Much of the film’s success rests on Zendaya and Pattinson, who are instantly convincing together. The meet-cute scenes that open the film provide some of the most memorable romantic moments in recent years, and the way Borgli captures their first awkward date and kiss is so charming that you cannot help but smile. As the film progresses, he begins to challenge not only those scenes but also the image we have built around the actors themselves. Zendaya often carries herself with such composure that her screen presence can feel almost untouchable, while Pattinson has spent years leaning into nervousness, eccentricity, and emotional fragility (best seen in Mickey 17, perhaps his best performance to date), and part of the film’s pleasure comes from watching that balance shift in unexpected ways. Both are also excellent at keeping the audience wondering what is actually going through their heads, with layers of feeling surfacing through looks and pauses. Zendaya, in particular, gets some very strong scenes of vulnerability in the final act.

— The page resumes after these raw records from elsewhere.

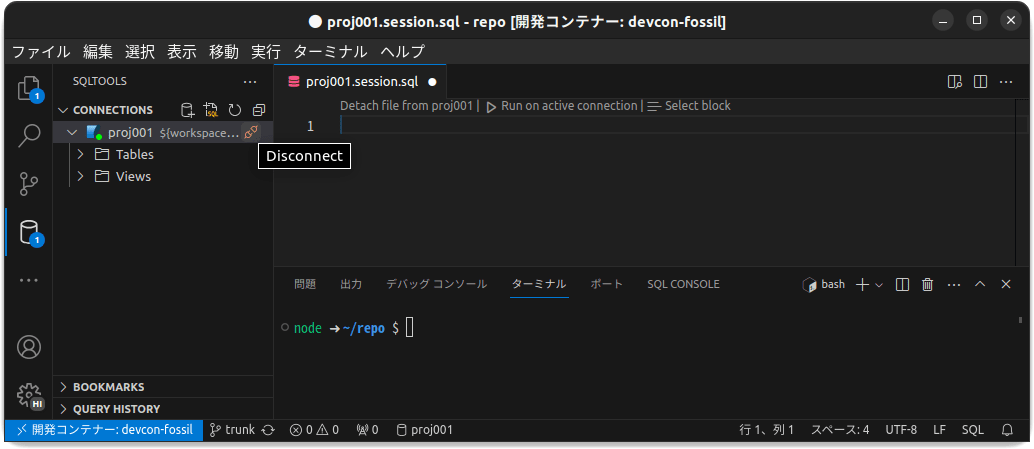This screenshot has height=449, width=1034.
Task: Open Source Control view icon
Action: [x=29, y=184]
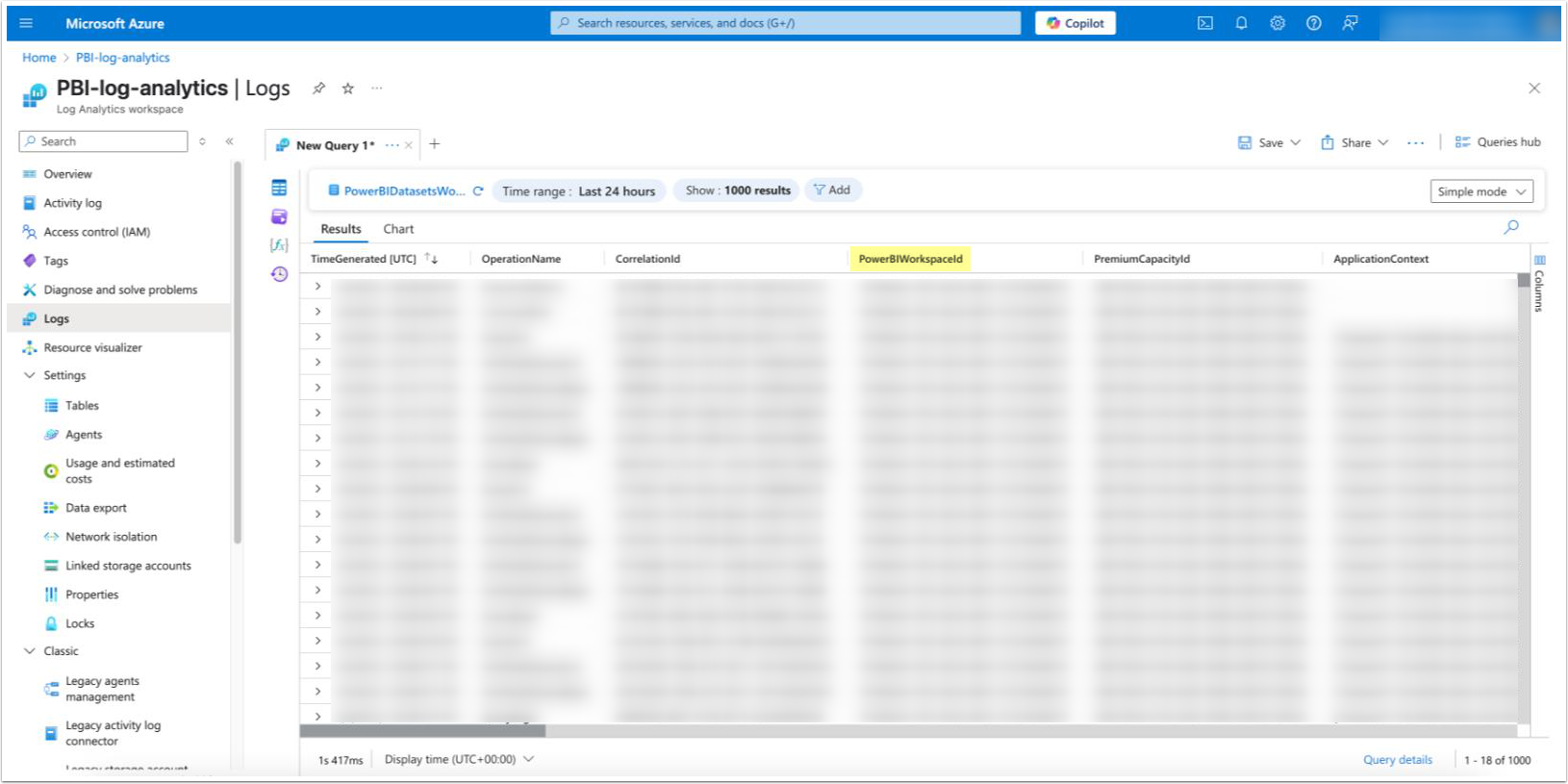Viewport: 1568px width, 784px height.
Task: Click the Copilot button
Action: point(1075,23)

Around them is a movie that moves economically and is very intentional about how it delivers information to the audience. There are well-executed detours that break the tension, such as the hilarious moment with a wedding photographer (played by a scene-stealing Zoë Winters). Elegant quick cuts give tiny glimpses of what characters fear, imagine, or briefly convince themselves is happening. In one good moment, Emma looks at Charlie and momentarily imagines him laughing at what just happened, only for the film to cut back and show him still drifting in discomfort.
The film’s best sequence comes in the pivotal scene where the secret is revealed. It grows from a casual, funny conversation into something unbearable, with the camera moving closer and closer to the characters, tightening the frame through extreme close-ups that make the scene suffocating. When a waitress interrupts, and the framing momentarily loosens, the tension is instantly released. It is an exquisitely performed and edited moment that arrives early, and the film is never quite able to top it, no matter how hard it tries to escalate in its climactic passages.
While the film is very good at exploring how the couple’s dynamic shifts once the true self appears, I am not sure the means used to get there was the most appropriate choice, as it invites a conversation the film is not really interested in exploring: what truly drove such a character to arrive at a certain point. It is as if that theme needs a whole film built around it and cannot be shared with other concerns. Borgli does his best to keep the focus on the main discussion he wants to have, but for some viewers, it will be hard to look past it. Where he gets it right is in the contrast between someone like Rachel, who admits a cruel action almost proudly while being only partially honest, and the deeper revelation that triggers everything. Whatever you feel about the subject itself, that kind of raw honesty deserves to be valued. I did not fully buy every turn the film takes with its characters, especially regarding the arc of the one who received the confession, and a braver film might have pushed toward a more challenging conclusion. But The Drama handles it all with more grace than most would.
FINAL THOUGHTS
As you can probably tell, even with some reservations, I admired The Drama quite a lot. It is stylish without being showy, and moves with far more precision than Dream Scenario, which kept losing its grip on the material as it went on. The film may not fully land its conclusion, but it will spark real conversation between couples. That alone makes it one of the more interesting relationship films I have seen in a while.